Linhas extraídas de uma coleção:

------------------------------------------------------------

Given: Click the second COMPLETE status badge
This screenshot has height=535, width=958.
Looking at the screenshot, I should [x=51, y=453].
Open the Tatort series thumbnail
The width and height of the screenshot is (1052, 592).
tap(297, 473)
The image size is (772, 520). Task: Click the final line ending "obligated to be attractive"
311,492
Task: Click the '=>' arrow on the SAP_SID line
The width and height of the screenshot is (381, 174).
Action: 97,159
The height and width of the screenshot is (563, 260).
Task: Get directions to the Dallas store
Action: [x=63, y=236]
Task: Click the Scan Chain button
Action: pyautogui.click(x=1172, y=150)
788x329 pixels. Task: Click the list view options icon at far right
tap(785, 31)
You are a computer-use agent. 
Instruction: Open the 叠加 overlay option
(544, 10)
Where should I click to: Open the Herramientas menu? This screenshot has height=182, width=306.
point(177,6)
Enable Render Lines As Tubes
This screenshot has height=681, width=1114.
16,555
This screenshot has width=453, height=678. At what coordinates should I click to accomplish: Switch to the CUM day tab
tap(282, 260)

------------------------------------------------------------

TRABALHO PEDIDO:
Copie as linhas acima sem mudar nenhum caractere.

EXERCÍCIO RESOLVIDO:
Given: Click the second COMPLETE status badge
This screenshot has height=535, width=958.
Looking at the screenshot, I should [x=51, y=453].
Open the Tatort series thumbnail
The width and height of the screenshot is (1052, 592).
tap(297, 473)
The image size is (772, 520). Task: Click the final line ending "obligated to be attractive"
311,492
Task: Click the '=>' arrow on the SAP_SID line
The width and height of the screenshot is (381, 174).
Action: 97,159
The height and width of the screenshot is (563, 260).
Task: Get directions to the Dallas store
Action: [x=63, y=236]
Task: Click the Scan Chain button
Action: pyautogui.click(x=1172, y=150)
788x329 pixels. Task: Click the list view options icon at far right
tap(785, 31)
You are a computer-use agent. 
Instruction: Open the 叠加 overlay option
(544, 10)
Where should I click to: Open the Herramientas menu? This screenshot has height=182, width=306.
point(177,6)
Enable Render Lines As Tubes
This screenshot has height=681, width=1114.
16,555
This screenshot has width=453, height=678. At what coordinates should I click to accomplish: Switch to the CUM day tab
tap(282, 260)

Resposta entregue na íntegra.